• [EXERCISE INSTRUCTIONS] Identify every line of the data below that contains the string "resolution", and copy each of those lines in full. Matching is case-sensitive.

******************************

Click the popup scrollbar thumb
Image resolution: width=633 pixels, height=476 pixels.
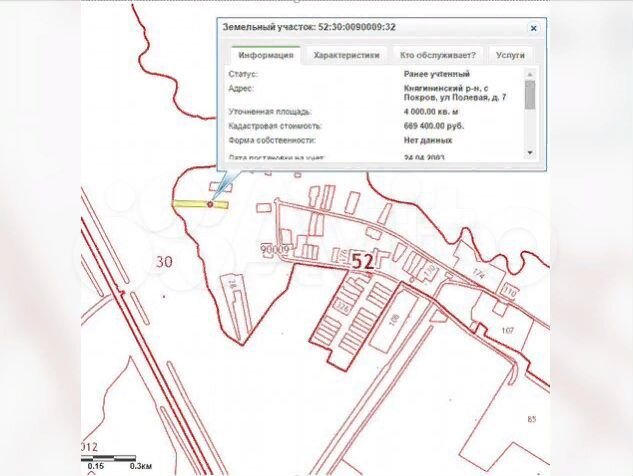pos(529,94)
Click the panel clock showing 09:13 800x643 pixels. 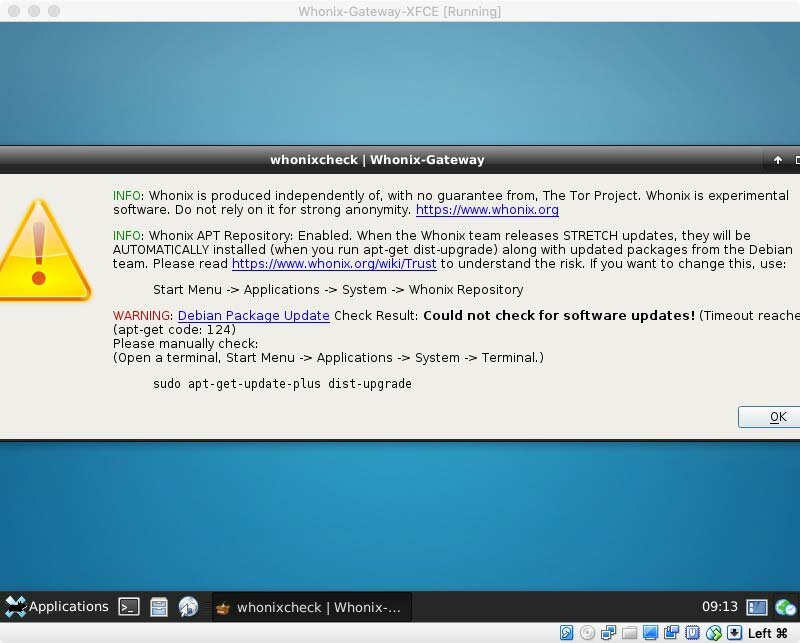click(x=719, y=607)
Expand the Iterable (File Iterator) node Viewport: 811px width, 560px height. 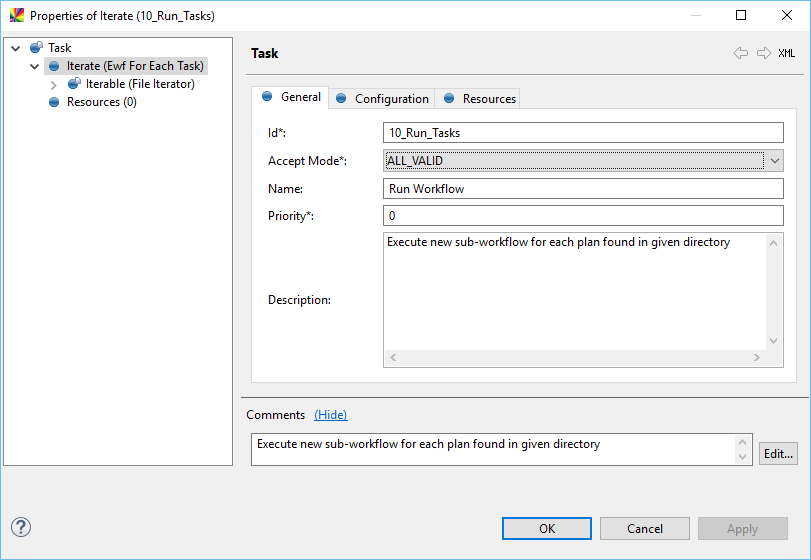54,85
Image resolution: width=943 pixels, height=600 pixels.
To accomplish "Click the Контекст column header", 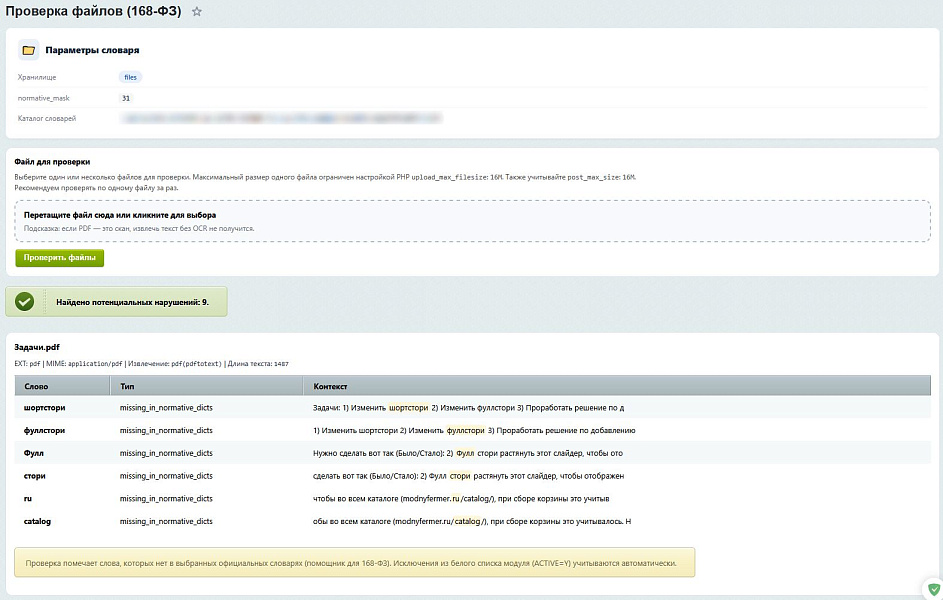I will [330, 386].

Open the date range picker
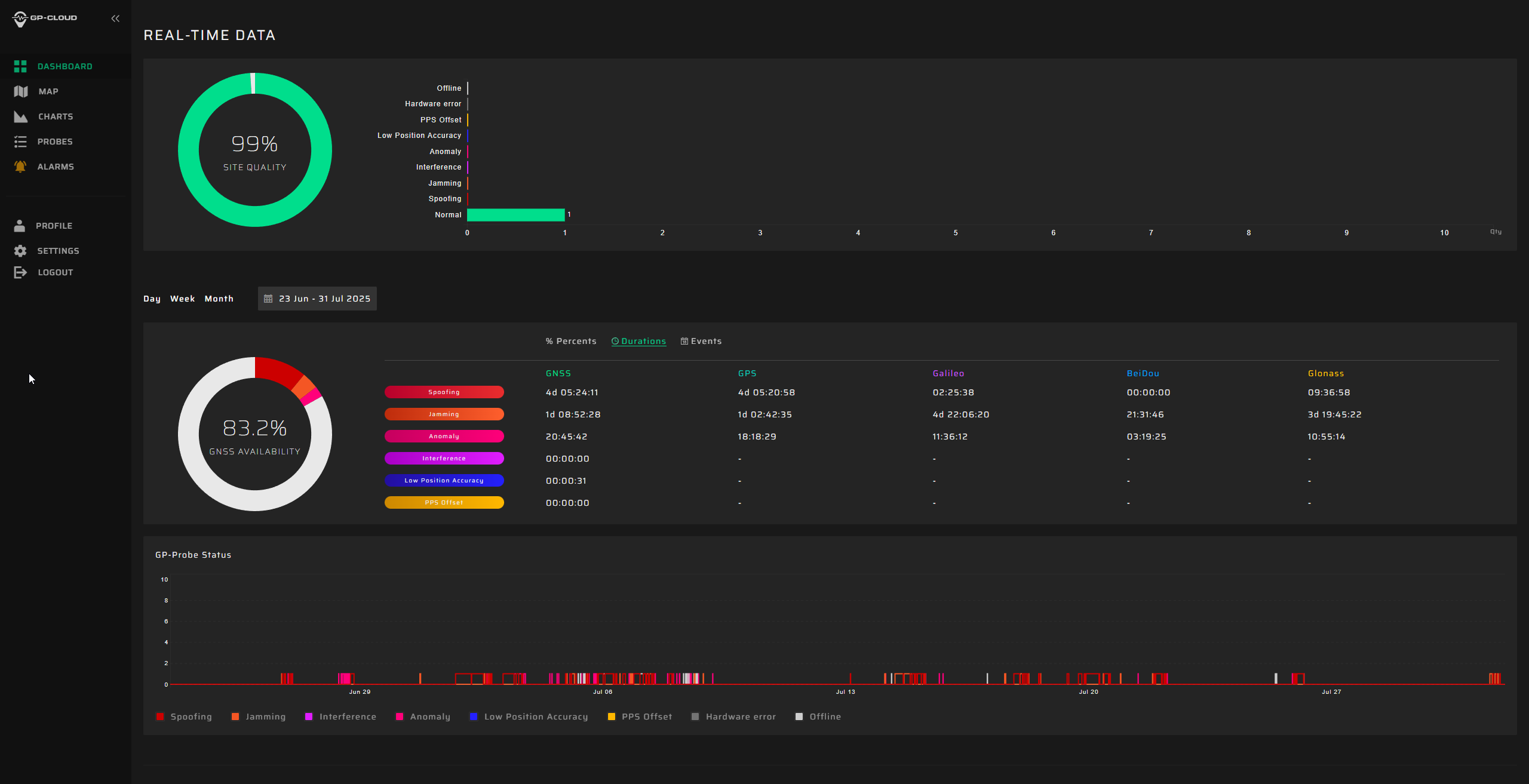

******************************

• [CORRECT RESULT]
Image resolution: width=633 pixels, height=476 pixels.
Image resolution: width=943 pixels, height=600 pixels.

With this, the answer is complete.